Just received this comment from Jimmy Kaplowitz over in the US: “yuck, your country continues to turn into Big Brother: BBC News: Giant database plan ‘Orwellian’”
Hell, yeah. That’s a reason why my support for the party is so weak at the moment. I’ve been working and writing against this since ST@ND and the Regulation of Investigatory Powers Act, which we were told was essential for crime-fighting, but actually helps gov.uk spy on parents making school place applications.
Currently, I’m telling people Gov.UK Consults on Forced ISP Snooping: Please Say NO. If anyone has any doubt that the database state will be abused, look at some examples of Labour’s “terrorists” (at least, they had supposedly anti-terror measures used against them) since 2001:-
- Wolfie, an 82-year-old peace-campaigning heckler at a Labour conference
- Indymedia
- a Frenchman in Suffolk who downloaded the Anarchists’ Cookbook
- an Algerian pilot
- the country of Iceland
and that’s ignoring gov.uk’s frequent data leaks.
Noodles replied: “There’s a quote somewhere that goes along the lines of “If the Tory policy is looking sane compared to what you’re doing, you’re doing it wrong” that’s been applied to the Labour fascist state stuff.”
Our terrorism measures are a joke, with loopholes that gov.uk can drive a truck through. They should be repealed and clearly-limited ones enacted, shouldn’t they?
Our terrorism measures are a joke? That reminds me of a favourite theme of the late, great Chris Lightfoot.
For those who don’t know of Lightfootian goodness, check out his Let Freedom Ring post from August 2005. There’s much more good stuff there.
I think that these measures were a slap in the face. In the same breath as announcing that the Gov’t had given up on 42-day detention without trial, BBC News was reporting the plans for a single database.
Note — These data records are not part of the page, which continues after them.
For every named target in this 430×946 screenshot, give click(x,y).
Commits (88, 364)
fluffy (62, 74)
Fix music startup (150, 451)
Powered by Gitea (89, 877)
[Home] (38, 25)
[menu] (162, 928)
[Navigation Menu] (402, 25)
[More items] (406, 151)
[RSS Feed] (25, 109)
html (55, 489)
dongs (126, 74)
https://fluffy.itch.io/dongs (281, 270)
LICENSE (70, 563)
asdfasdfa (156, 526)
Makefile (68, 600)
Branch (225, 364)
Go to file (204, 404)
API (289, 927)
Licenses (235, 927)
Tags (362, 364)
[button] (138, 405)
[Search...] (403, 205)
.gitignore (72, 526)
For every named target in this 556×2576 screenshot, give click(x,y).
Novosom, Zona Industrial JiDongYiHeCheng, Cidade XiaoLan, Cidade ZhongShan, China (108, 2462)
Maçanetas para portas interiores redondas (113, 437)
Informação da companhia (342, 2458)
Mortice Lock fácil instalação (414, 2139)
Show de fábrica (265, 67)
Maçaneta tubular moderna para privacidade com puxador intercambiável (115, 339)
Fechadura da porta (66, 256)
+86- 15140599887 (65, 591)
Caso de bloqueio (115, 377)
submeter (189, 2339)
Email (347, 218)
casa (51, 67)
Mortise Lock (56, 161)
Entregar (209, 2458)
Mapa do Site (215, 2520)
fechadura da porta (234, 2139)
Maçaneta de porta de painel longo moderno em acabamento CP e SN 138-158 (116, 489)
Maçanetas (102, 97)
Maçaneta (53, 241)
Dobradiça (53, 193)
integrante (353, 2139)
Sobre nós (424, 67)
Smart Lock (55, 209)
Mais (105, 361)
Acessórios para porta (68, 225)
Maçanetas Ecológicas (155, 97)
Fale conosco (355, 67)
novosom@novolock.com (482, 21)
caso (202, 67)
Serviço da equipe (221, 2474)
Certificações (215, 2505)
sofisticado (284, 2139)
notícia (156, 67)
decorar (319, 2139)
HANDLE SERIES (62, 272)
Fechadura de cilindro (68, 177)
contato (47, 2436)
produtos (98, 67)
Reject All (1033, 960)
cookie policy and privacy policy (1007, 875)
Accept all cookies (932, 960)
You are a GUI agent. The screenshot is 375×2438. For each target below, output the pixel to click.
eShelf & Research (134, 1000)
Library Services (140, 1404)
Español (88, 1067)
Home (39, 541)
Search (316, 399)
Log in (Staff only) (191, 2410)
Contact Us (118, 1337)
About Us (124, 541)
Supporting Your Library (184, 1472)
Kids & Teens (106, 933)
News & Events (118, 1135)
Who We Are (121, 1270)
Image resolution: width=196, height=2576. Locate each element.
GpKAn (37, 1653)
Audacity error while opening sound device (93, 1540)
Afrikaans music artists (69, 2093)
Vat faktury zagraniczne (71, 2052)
My response to it is a letter to each MP (all 640+) saying that, as someone who may use a mobile phone in their constituency, they must represent me in Parliament and to ask that they vote against the proposal.
K3n.
I think we need to stop thinking of this as a national problem. Part of the regulation is forced upon us by the EU (well actually, I think it was Sweden and the UK that pushed for this to get into the EU legislation in the first place). Here in Sweden we have had a HUGE debate over the summer about similar laws (see http://en.wikipedia.org/wiki/FRA_law). The interesting thing is that EVERYONE here is against it, including ordinary people, the journalists association, the lawyers association, all leading Swedish newspapers, professors in political science etc. Yet it looks like the parliament wont change their mind.
In the debate people have pointed out the fact that we live very close to Russia and have a very good telecommunications infrastructure. I.e. a large portion of the Russian traffic passes through Sweden on it’s way to the rest of Europe. We are trading intelligence information with other nations and I’m sure some very powerful nations puts pressure on us to gather as much information as possible. The conclusion is that this is an international issue.
How do we deal with the fact that foreign embassies, the terrorists, and us civilians all use the same communications medium? How do we guarantee the right to private communication (which is part of the European Convention on Human Rights)?
If we want to fight for our human rights we need to join forces across the borders. How do we do that? I don’t know.
A possible way of joining forces across the borders is to support organisations like http://www.Amnesty.org/ and http://www.PrivacyInternational.org/ Are they effective? I’ve had no involvement with any of them yet, so I simply don’t know. I’d really like one I could join – PI isn’t membership-based and I’m confused about whether Amnesty is or not.
I just saw http://www.idealgovernment.com/index.php/blog/imp_other_databases_and_the_bad_karma_of_spammer_smith/ today about the IMP. I particularly like “Are we so petrified, have we so lost our common sense, courage and phlegmatic British values that we should install a massive snooping engine”?